Planting more vegetation, including cormier trees and oaks, is also part of the plan. “They will return to the vineyard, to attract birds that feed on their fruit instead of our grapes and to attract bats that eat the species of moths that can be harmful to the vines,” says Meyer. About 12 bat species have been identified here, some of which are among the rarest in Europe. The estate is a resting area for migratory birds and the habitat of hundreds of insect and reptile species. “Thanks to accurate inventories, we can take measures to support this wildlife and keep a better eye on the effect of our work,” says Meyer. Of course, there is no sustainable ecosystem without bees. “Together with the Observatoire Français D’Apidologie [OFA], we are setting up a fertilisation station for queen bees alongside new hives, so we can closely observe how an ever-healthier chain of life works,” adds Julmy,  as we  walk up another steep stretch of gravel path lined with larger chunks of quartz phyllite.

The partnership with OFA began in 2019 with the installation of 200 hives in the protected forest area. The results were so promising that the management duo decided to set up a brood centre for the future queens, making Château Galoupet one of only 12 specialised fertilisation centres for queen bees in the world. “Research demonstrates that native plants and pollinators such as bees, bats and butterflies help to maintain the balance of fragile  ecosystems,” says Julmy, pointing to a plot planted with Grenache vines to our right. “It shows how healthy ecosystems support the production of more complex, higher-quality wines.” We reach the highest point of the dirt  road and look down into a wooded valley where there are several dozen beehives. Meyer tells us how happy he is that the project has, so far, succeeded – both for the biodiversity of the region and for the quality of the wine.  “Restoring the interaction between forest and vineyards is essential for promoting biodiversity and obtaining healthy vines,” he says, as we begin to descend the path back to the ochre-coloured cluster of buildings. “This work will restore Château Galoupet to a completely natural state.”

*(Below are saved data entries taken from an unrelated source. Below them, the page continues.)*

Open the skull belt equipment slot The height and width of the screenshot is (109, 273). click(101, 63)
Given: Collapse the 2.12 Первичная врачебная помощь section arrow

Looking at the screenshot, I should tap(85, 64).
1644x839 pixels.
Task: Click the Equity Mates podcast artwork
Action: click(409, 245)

The fact that their commitment is leading their employer, luxury group LVMH (which bought the estate in 2019), to new shores is something Julmy is pleased about. Château Galoupet will produce a Cru Classé de Provence for the group. (It was LVMH’s first rosé wine, though it has since acquired 55 per cent of another rosé-producing estate in Provence, Château d’Esclans.) Julmy’s pioneering work at this historical vineyard clearly inspires her. “Château Galoupet could become a blueprint for other wineries within the group,” she says. “Luxury will be redefined in the future.”

As we arrive back at the pavilion, the sun has sunk behind Porquerolles and a warm light bathes the terrace as we sit down and sip the first vintage of the 2021 Château Galoupet Cru Classé, the result of the work of the past three years. The aroma – marked by minerality and creaminess, grapefruit peel and peach notes and a fine, salty finish – is mingled with the sea breeze, in turn tinged with rosemary and eucalyptus. It’s a complex and nuanced taste that speaks of the geology, geography and ecology of this unique part of  France, which has been defined by the fragrant breezes that filter through the vines. It seems that the wind always has something to say at Château Galoupet.